The amazing part of the story is that the were communicating. Those who spoke different languages were amazed to hear someone else speaking their native tongues.

I can’t help but notice the contrast between the scene described in the book of Acts with the scenes on the Internet from the last five nights in cities across the United States. We have a church member who is in Minneapolis who has been posting video on Facebook of what he is witnessing. What starts out as peaceful protest devolves into arson, damage and looting. People are shouting and screaming at one another, but there isn’t much communication going on in the videos.

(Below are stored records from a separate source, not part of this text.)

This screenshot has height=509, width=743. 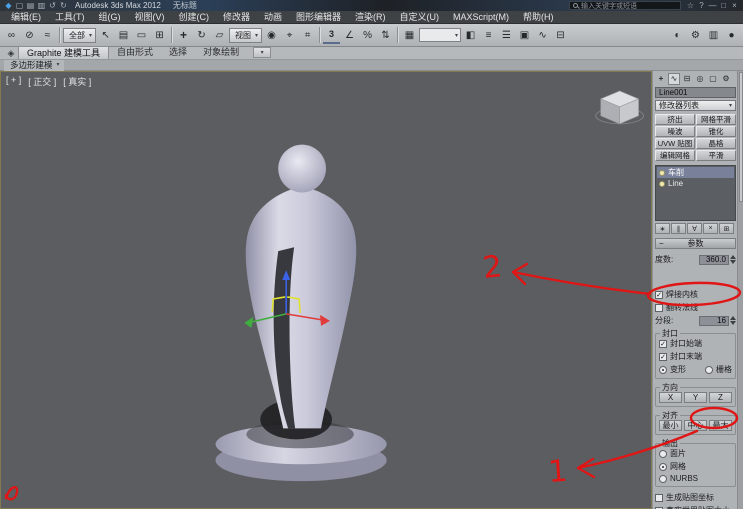 I want to click on output-nurbs-radio, so click(x=663, y=478).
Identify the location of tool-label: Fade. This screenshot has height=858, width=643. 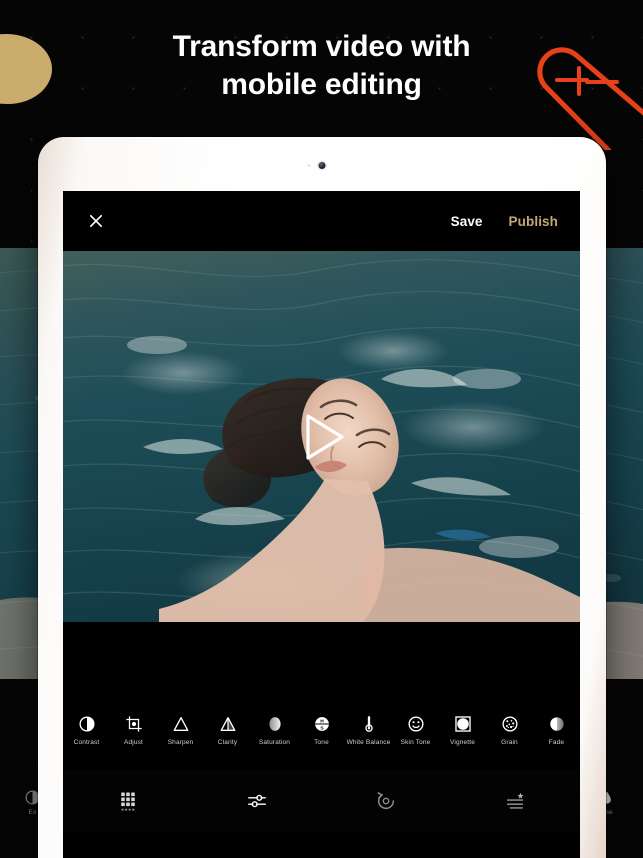
(556, 742).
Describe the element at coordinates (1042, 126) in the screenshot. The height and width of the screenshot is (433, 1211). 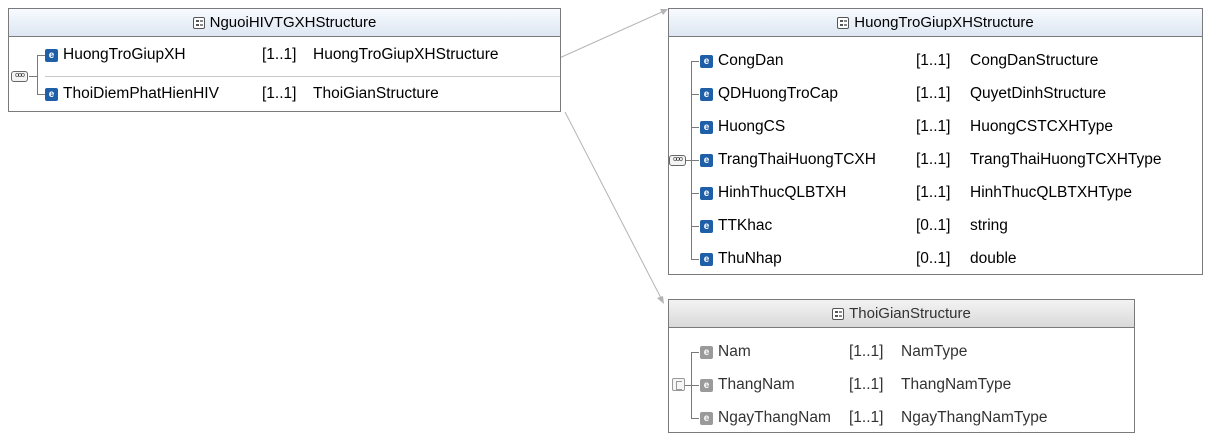
I see `element-type: HuongCSTCXHType` at that location.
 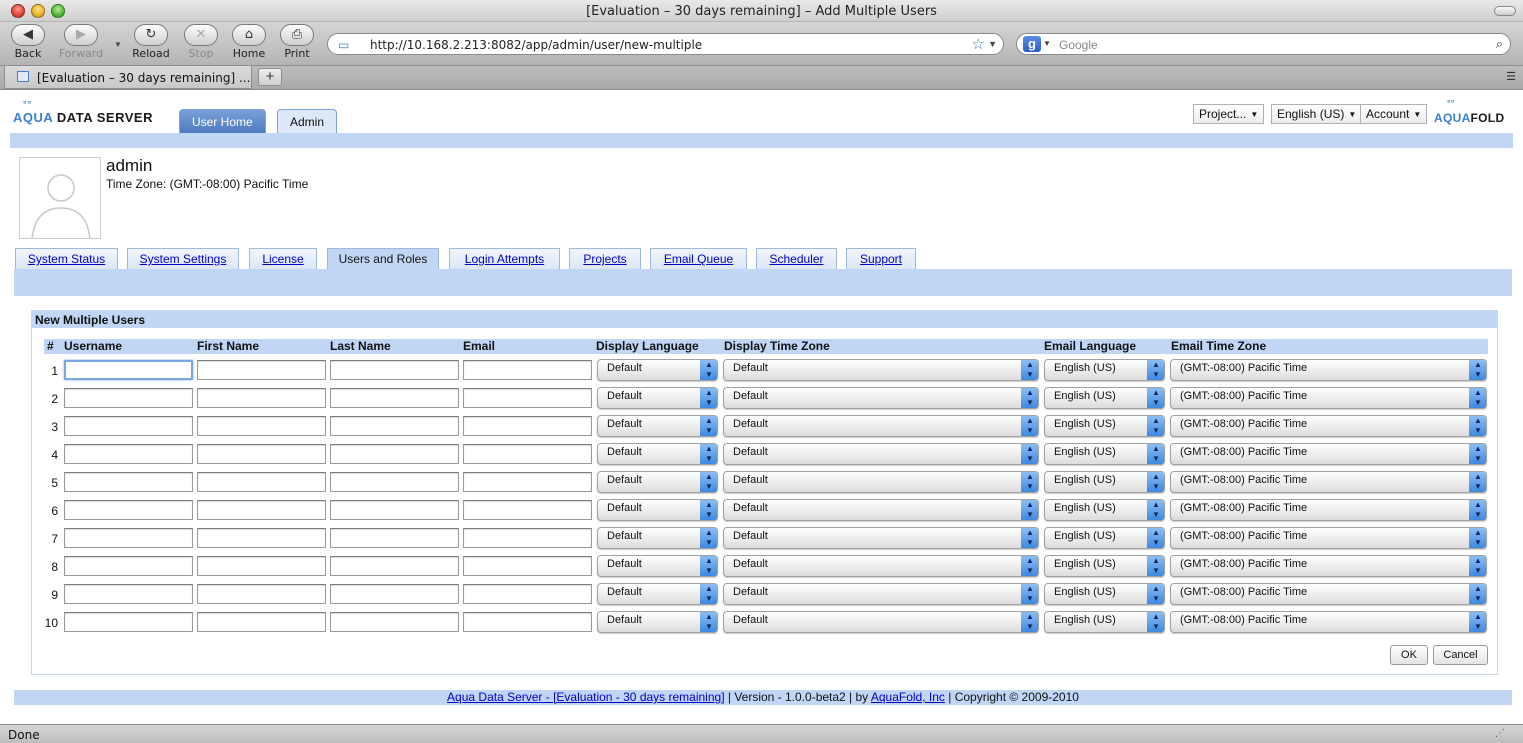 I want to click on account-menu: Account ▼, so click(x=1394, y=114).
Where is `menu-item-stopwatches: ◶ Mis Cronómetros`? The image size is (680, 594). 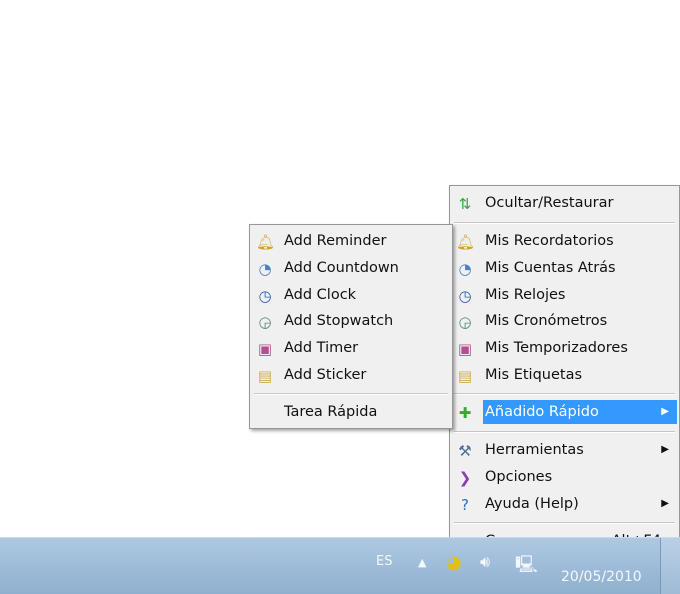
menu-item-stopwatches: ◶ Mis Cronómetros is located at coordinates (564, 321).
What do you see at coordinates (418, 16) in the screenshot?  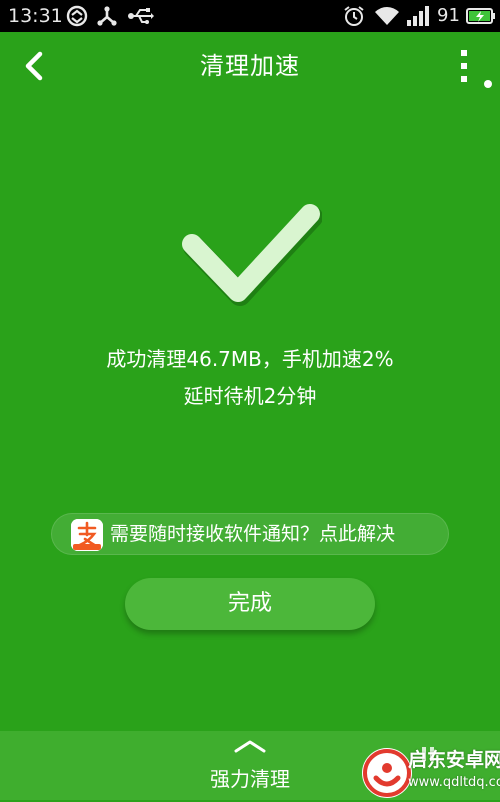 I see `signal-icon` at bounding box center [418, 16].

People are afraid and running and it feels like the normal boundaries of community and society are breaking down.

The horrible death of George Floyd while being arrested, with a police officer kneeling on his neck as three other officers stood by without offering assistance to the dying man has brought tensions to a boiling point, not just in Minneapolis, but in cities across our nation. The President has urged healing, but only after threatening more violence. Los Angeles, Denver, New York, Atlanta, Chicago, Indianapolis, Philadelphia, Miami, Portland, Louisville, San Francisco - not exactly “every nation under heaven” - but the list of cities erupting in violence is long and large.

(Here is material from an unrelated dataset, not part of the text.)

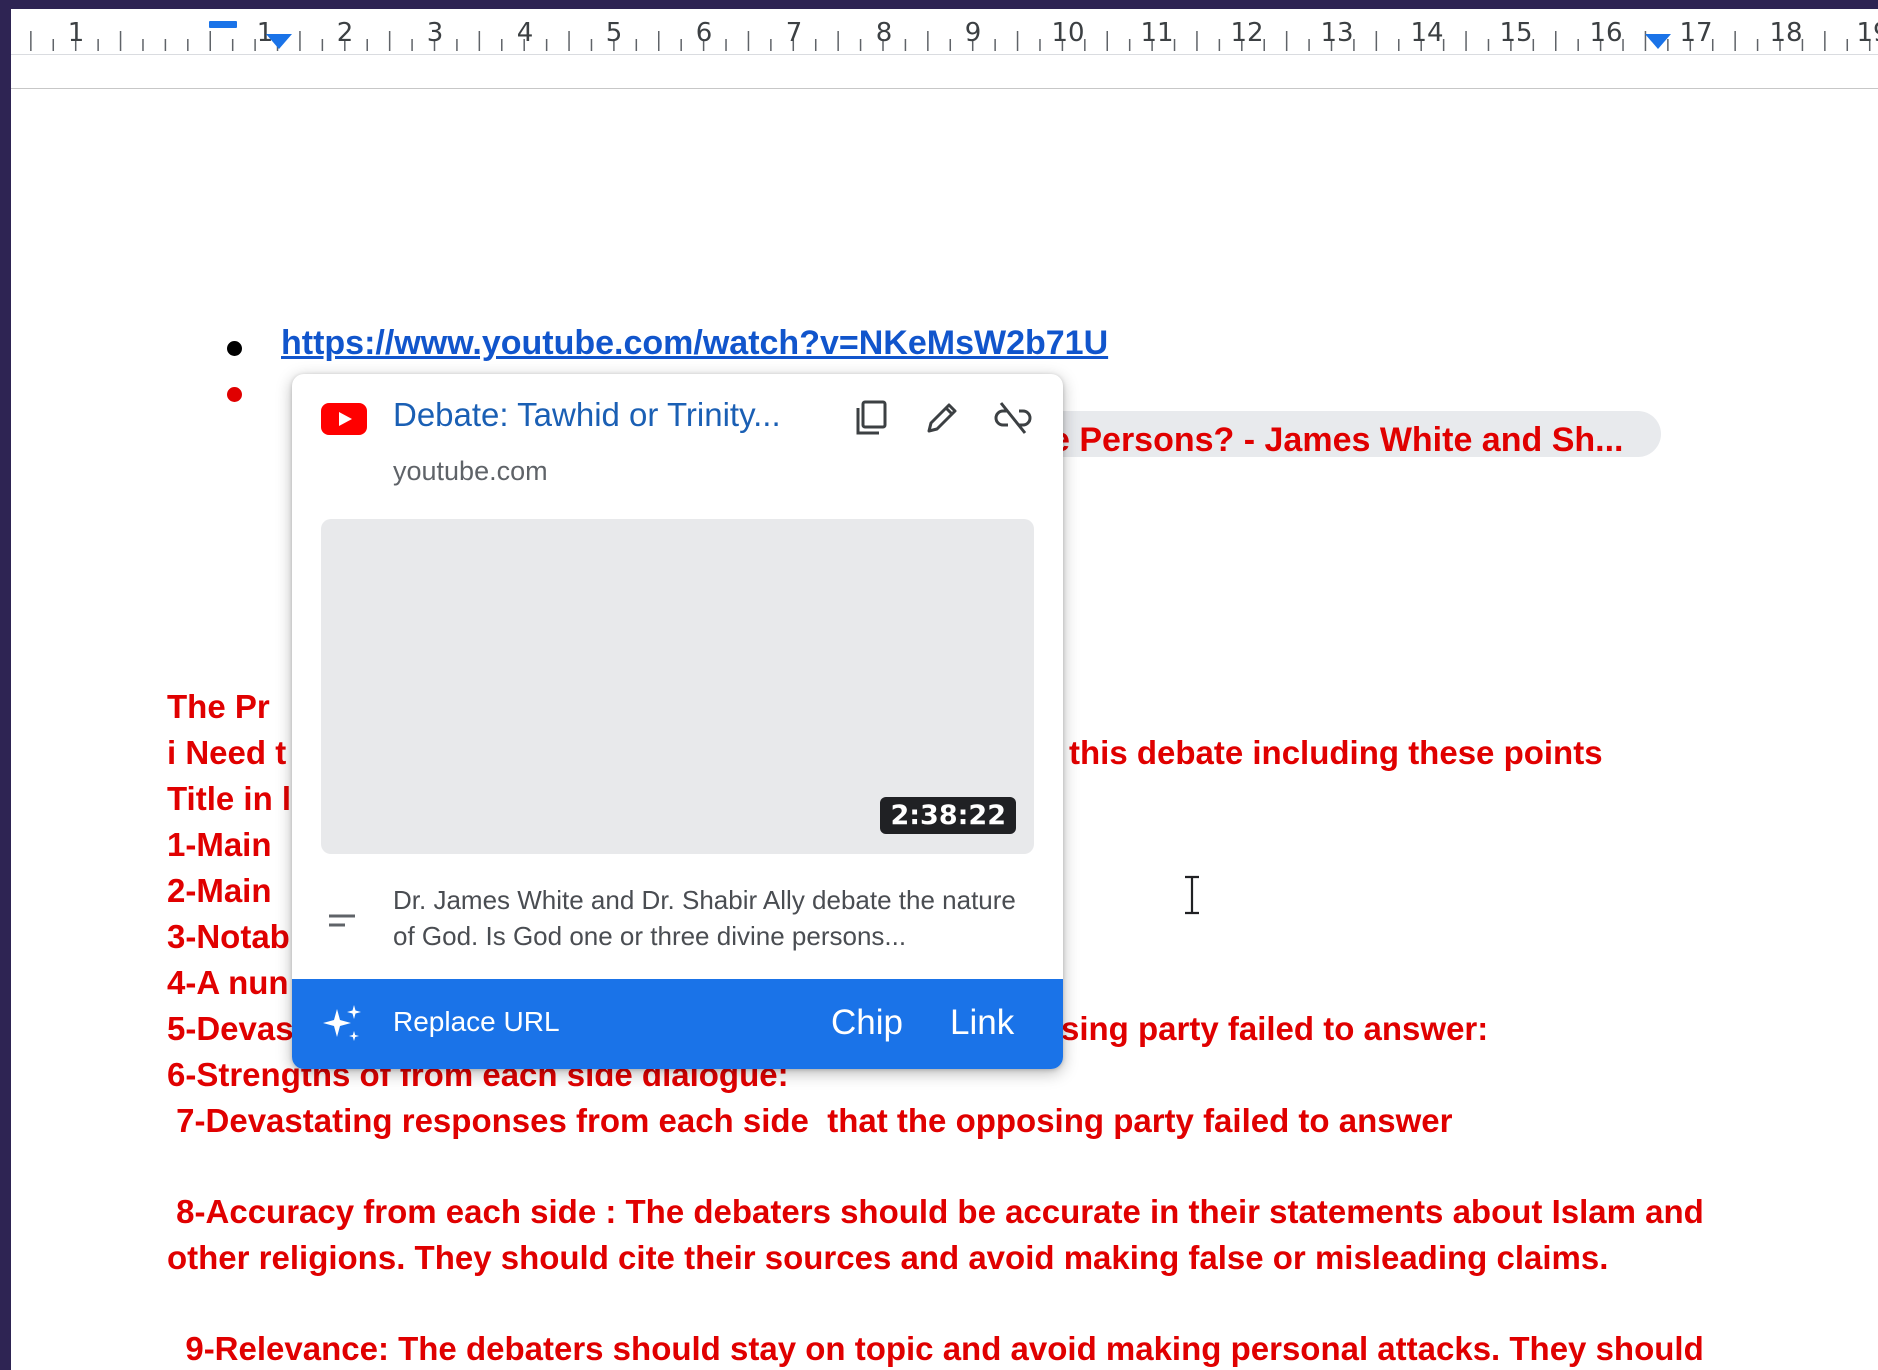 The height and width of the screenshot is (1370, 1878). What do you see at coordinates (1325, 752) in the screenshot?
I see `doc-text-line: r this debate including these points` at bounding box center [1325, 752].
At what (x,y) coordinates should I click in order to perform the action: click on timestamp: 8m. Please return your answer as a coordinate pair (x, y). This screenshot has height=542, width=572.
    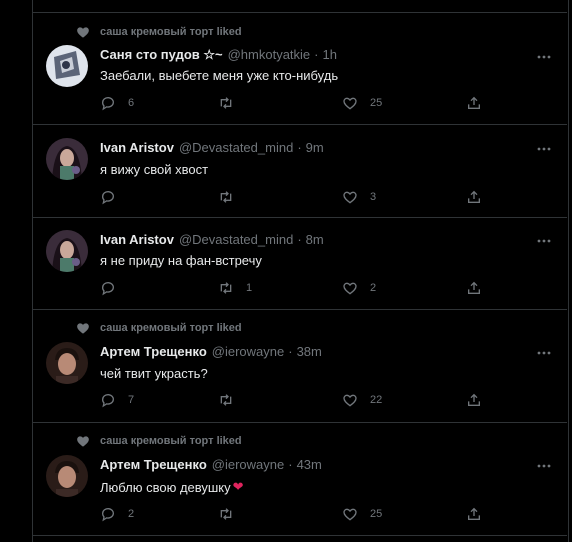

It seems as if it is the opposite of Pentecost. Everyone is speaking and yelling and acting and no one is understanding. Lines of communication are breaking down and we are sliding into chaos and violence. And people are afraid: afraid of becoming victims; afraid that the violence will spread to other cities; afraid that nothing will change; afraid that racism is so deeply entrenched in our society that there no longer is a solution.

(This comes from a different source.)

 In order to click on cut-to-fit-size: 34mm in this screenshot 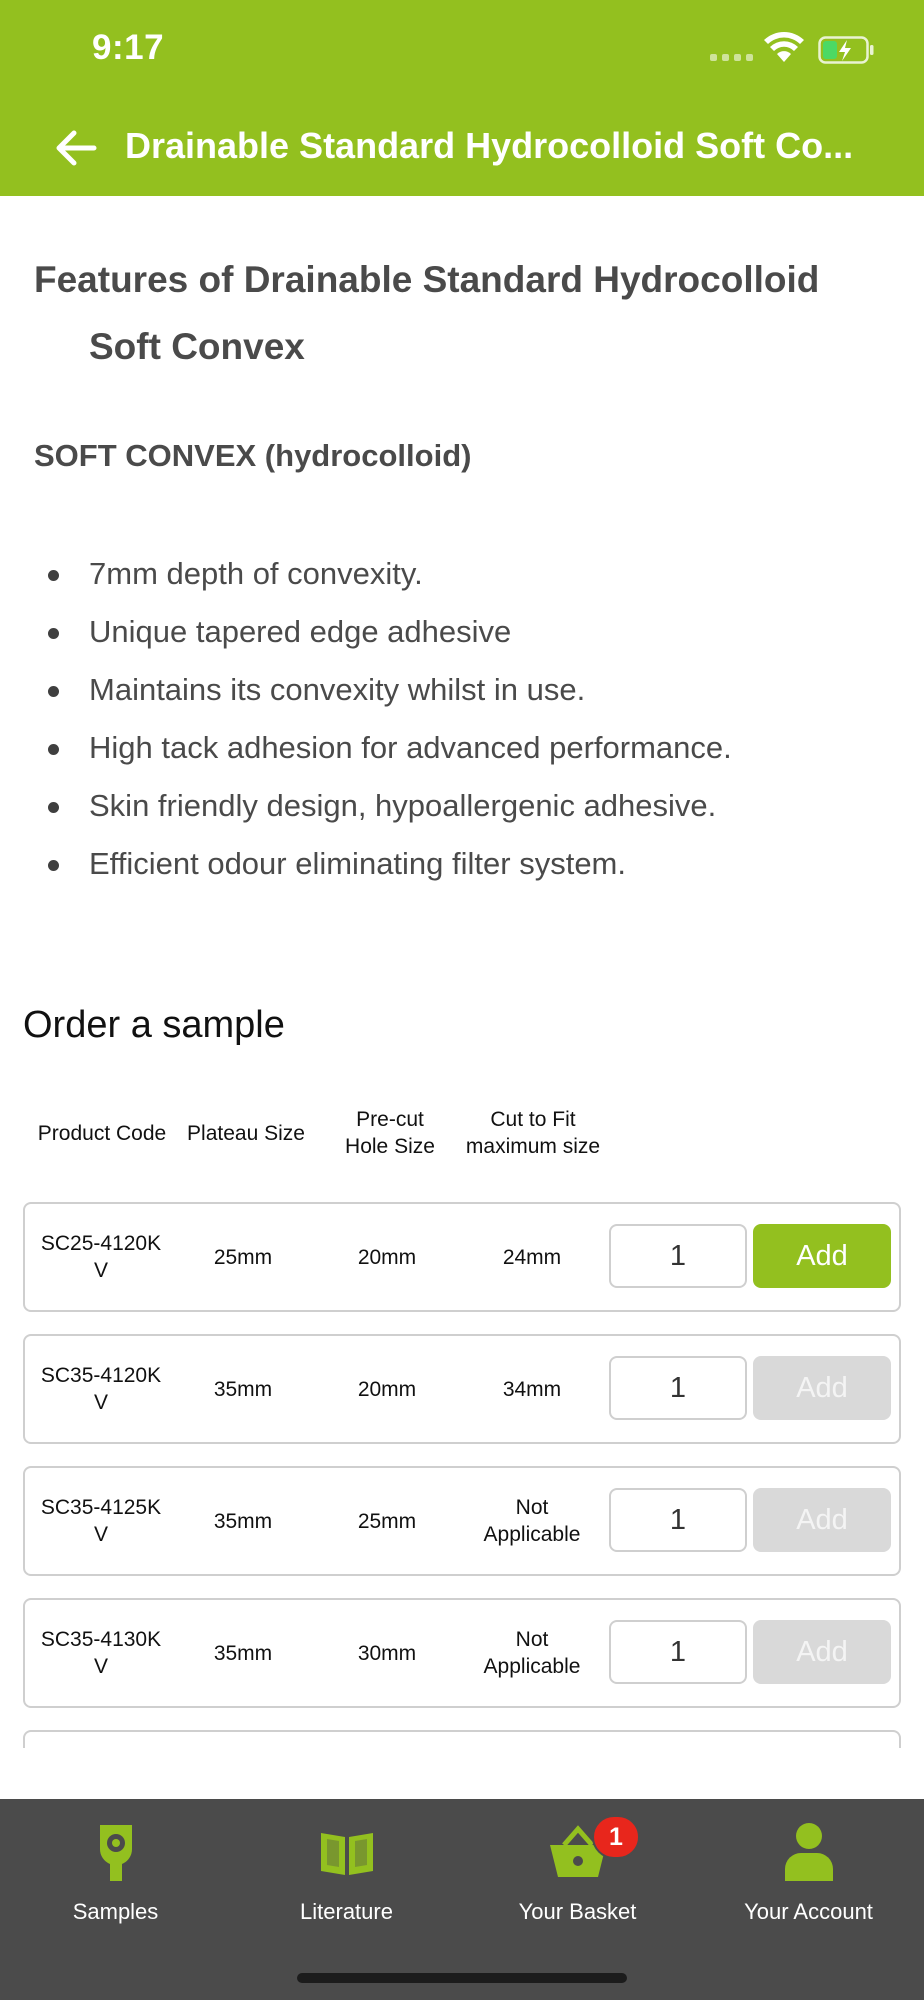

Centuries ago, our people were facing the political collapse of the Jewish monarchy. Leadership had failed to understand the threats to the nation from external forces and from internal corruption.Prophets warned, but change ddi not come in time. The result was defeat and exile and the destruction of Jerusalem. Isaiah said that even when the word of God was “sent against Jacob and it fell on Israel and all the people knew it” they responded with pride and arrogance. Adversaries arose against them and they were defeated. And in the midst of what may have been the most frightening and devastating time in the history of Israel the prophet, while issuing harsh words of condemnation, also give a vision of hope that has endured through all of the time since: “For a child has been born for us, a son given to us; authority rests upon his shoulders; and he is named Wonderful Counselor, Mighty God, Everlasting Father, Prince of Peace.”

Christians have applied those words to Jesus of Nazareth, the one crucified and risen - the focus of our stories and seasons. We have spoken of a second coming and waiting seems to be one of the marks of the faith these days, not unlike the waiting for the messiah that characterizes prophetic literature.

Wouldn’t it be a good time for a prince of peace right now?

The sentence that immediately precedes this veery important vision seems to describe our cities today, “For all the boots of the trampling warriors and all the garments rolled in blood shall be burned as fuel for the fire.” That is the verse that came to my mind as I looked at pictures of burning police cars and a police station and a post office lit on fire. God’s judgment on arrogance and oppression described by Isaiah bears a striking resemblance to the scenes we see playing out on our computers and television screens.

Pentecost 2020 seems to be calling for voices of calm and peace and clarity. Despite the seeming chaos of everyone speaking a different language, the report of the first Pentecost includes those who hear and understand. In the mist of the scene of a mighty wind and divided tongues as of fire there is the report that there were people who were listening and understanding.

I dream that Pentecost might bring listening and understanding to our country.